* [Information given]
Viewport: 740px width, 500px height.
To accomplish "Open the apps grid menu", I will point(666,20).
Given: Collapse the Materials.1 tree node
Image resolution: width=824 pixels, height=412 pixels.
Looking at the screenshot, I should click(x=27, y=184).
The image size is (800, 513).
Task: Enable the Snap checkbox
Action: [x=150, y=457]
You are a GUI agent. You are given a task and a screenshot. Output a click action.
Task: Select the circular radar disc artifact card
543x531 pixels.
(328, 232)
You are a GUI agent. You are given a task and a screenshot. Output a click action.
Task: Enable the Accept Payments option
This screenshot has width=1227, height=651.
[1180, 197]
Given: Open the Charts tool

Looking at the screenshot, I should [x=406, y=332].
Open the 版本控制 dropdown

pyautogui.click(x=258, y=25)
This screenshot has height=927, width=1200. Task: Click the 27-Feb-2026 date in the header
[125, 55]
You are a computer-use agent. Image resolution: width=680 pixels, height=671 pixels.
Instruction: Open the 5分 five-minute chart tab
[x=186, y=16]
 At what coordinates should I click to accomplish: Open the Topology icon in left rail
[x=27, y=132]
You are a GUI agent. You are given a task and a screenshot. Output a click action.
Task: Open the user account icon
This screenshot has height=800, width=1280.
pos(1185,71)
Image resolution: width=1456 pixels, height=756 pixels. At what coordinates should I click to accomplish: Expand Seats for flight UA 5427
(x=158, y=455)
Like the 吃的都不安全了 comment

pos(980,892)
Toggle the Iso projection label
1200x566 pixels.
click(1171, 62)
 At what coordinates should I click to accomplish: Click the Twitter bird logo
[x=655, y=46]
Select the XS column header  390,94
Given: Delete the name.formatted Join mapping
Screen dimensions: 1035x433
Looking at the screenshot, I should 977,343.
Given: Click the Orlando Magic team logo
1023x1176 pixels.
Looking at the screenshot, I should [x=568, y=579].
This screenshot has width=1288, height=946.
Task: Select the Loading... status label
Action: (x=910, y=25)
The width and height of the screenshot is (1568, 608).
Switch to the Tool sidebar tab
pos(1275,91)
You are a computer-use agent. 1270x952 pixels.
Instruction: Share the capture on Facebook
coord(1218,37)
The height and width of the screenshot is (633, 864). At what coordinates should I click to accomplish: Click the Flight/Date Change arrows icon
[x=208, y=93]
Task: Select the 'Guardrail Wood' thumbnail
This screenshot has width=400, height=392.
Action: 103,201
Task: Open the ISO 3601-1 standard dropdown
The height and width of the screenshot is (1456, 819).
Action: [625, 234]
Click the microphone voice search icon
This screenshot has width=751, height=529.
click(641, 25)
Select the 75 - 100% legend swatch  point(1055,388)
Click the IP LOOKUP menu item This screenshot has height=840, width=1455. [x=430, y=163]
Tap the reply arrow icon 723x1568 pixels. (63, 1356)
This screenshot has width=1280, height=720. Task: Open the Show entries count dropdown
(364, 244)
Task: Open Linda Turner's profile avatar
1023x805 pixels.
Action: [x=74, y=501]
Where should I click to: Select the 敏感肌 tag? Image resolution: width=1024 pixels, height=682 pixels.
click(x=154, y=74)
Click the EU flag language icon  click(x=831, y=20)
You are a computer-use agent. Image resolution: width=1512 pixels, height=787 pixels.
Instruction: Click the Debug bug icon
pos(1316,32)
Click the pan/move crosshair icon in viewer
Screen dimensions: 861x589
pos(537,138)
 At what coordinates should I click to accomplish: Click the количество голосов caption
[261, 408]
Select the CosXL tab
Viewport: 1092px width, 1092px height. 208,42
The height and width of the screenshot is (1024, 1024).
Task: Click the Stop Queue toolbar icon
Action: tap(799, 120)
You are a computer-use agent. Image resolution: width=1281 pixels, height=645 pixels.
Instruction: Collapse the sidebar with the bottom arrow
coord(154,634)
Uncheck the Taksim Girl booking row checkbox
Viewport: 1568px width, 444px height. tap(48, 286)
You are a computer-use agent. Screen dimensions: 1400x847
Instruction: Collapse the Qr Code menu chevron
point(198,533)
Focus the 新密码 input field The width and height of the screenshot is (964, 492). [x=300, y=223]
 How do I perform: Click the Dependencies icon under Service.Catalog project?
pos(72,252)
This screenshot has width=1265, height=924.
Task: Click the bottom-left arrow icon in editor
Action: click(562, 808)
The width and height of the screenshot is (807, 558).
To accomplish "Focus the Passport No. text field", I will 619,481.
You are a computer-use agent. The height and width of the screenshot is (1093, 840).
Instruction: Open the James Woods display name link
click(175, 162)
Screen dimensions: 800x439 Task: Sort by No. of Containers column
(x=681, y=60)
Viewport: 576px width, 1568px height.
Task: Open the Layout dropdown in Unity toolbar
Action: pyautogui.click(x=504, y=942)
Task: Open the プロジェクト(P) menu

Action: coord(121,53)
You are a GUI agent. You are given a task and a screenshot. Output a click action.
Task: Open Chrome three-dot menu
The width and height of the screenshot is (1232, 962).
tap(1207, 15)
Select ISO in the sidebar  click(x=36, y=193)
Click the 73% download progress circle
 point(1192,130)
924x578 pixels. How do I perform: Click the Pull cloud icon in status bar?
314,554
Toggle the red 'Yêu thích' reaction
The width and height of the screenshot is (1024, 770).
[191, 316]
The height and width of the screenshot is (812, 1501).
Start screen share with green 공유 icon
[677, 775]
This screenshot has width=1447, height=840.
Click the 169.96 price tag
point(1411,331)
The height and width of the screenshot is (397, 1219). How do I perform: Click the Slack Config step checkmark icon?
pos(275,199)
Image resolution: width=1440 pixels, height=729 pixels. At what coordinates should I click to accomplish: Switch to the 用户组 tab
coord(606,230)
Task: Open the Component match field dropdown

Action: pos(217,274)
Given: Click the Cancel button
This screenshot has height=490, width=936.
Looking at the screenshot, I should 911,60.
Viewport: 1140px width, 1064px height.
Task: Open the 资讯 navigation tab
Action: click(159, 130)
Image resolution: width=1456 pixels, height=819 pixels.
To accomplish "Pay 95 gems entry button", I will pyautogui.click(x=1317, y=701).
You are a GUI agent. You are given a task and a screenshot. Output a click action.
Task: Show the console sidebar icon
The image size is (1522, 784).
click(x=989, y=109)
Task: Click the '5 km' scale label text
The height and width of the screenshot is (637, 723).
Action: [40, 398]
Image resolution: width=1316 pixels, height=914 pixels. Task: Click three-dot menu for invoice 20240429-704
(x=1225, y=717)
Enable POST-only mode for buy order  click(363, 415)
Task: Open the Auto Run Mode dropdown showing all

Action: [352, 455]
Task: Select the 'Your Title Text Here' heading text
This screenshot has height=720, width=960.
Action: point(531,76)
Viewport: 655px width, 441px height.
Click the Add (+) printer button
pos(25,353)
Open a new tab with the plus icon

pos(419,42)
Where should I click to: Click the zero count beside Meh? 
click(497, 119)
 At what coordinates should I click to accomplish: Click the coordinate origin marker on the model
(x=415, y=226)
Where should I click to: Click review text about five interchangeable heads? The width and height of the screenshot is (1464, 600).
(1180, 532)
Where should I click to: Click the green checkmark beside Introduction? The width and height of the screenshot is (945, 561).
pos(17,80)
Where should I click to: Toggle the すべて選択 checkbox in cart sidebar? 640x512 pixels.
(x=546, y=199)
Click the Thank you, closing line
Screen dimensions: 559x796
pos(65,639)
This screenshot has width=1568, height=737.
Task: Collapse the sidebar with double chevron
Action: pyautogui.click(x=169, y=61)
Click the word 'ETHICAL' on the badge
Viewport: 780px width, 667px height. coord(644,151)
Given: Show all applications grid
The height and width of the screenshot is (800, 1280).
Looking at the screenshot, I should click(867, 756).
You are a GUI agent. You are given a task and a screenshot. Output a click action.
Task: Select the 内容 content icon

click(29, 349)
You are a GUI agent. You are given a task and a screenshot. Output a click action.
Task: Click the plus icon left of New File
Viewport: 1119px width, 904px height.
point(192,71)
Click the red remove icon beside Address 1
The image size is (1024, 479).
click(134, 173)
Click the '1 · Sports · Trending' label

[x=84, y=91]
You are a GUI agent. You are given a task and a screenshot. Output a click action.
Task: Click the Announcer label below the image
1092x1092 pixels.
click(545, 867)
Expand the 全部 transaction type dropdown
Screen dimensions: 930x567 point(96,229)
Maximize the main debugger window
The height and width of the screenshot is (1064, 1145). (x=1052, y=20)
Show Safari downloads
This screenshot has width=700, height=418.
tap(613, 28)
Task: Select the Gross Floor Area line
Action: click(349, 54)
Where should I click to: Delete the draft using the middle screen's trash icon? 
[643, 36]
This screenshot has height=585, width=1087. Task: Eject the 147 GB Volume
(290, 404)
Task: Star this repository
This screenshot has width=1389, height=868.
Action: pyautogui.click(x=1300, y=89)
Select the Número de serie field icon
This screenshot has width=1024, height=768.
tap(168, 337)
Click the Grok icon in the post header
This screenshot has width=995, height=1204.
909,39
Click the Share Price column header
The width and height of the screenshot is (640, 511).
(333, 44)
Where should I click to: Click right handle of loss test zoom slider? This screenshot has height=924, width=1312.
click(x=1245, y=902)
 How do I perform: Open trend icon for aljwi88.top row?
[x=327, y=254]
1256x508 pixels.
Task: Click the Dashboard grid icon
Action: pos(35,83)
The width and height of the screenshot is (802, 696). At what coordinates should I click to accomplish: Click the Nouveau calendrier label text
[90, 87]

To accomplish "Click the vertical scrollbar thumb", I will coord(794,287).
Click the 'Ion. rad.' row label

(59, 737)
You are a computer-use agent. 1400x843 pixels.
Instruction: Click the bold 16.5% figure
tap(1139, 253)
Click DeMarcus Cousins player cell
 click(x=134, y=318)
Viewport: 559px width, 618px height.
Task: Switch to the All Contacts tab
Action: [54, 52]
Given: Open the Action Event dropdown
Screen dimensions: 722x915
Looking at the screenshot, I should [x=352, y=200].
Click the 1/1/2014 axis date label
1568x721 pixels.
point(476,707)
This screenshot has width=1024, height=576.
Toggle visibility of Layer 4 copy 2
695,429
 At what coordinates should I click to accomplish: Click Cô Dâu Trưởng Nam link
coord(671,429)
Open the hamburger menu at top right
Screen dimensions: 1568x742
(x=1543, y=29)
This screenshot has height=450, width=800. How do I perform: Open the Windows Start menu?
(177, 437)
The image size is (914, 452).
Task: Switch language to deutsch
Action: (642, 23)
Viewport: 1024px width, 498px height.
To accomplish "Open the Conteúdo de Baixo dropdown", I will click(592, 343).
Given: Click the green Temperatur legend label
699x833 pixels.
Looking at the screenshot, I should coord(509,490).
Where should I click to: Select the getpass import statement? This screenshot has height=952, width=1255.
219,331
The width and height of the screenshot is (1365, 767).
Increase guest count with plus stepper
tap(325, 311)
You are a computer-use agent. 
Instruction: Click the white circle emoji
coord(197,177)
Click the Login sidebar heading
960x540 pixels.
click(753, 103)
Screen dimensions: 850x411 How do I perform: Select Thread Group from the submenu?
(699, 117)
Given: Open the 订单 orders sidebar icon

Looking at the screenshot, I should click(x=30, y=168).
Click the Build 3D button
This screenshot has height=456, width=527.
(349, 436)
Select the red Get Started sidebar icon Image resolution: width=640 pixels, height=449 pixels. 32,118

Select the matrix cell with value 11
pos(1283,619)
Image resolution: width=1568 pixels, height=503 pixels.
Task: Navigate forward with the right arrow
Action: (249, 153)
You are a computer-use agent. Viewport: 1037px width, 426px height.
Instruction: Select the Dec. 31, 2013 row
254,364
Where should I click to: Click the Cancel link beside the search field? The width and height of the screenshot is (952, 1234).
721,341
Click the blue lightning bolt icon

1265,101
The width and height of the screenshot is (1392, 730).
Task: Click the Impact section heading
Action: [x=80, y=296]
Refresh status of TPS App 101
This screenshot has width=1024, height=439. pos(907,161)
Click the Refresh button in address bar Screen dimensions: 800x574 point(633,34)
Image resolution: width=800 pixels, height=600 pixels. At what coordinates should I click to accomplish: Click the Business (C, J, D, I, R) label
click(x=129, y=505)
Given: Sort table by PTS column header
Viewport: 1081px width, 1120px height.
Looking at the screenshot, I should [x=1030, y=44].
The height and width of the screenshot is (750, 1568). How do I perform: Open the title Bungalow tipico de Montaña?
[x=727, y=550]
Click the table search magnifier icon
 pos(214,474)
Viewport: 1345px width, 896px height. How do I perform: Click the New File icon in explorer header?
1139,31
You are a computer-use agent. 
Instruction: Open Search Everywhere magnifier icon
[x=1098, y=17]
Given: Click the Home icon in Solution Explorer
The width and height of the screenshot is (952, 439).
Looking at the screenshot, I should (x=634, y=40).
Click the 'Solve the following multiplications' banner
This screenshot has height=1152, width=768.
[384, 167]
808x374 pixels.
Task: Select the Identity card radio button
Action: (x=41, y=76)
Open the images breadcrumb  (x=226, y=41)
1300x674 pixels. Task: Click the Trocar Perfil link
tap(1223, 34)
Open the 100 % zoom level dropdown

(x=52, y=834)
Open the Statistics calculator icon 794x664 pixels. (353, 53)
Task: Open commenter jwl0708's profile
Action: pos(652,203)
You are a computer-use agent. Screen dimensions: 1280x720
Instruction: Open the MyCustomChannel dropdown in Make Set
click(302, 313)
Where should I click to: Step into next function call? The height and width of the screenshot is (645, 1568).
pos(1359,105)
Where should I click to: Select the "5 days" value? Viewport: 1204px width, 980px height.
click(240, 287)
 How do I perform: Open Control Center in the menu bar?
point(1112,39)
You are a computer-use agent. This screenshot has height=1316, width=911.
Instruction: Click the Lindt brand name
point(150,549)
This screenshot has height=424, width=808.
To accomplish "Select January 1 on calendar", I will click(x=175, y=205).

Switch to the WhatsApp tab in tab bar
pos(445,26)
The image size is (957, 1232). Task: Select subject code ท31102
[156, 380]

* [Exercise brief]
For this task, write out exactly the lines of the entries above, starting at the line with "The height and width of the screenshot is (1456, 819)." and ending at the line with "Tap the reply", both included, and no others.

* [Response]
The height and width of the screenshot is (1456, 819).
Action: [625, 234]
Click the microphone voice search icon
This screenshot has width=751, height=529.
click(641, 25)
Select the 75 - 100% legend swatch  point(1055,388)
Click the IP LOOKUP menu item This screenshot has height=840, width=1455. [x=430, y=163]
Tap the reply arrow icon 723x1568 pixels. (63, 1356)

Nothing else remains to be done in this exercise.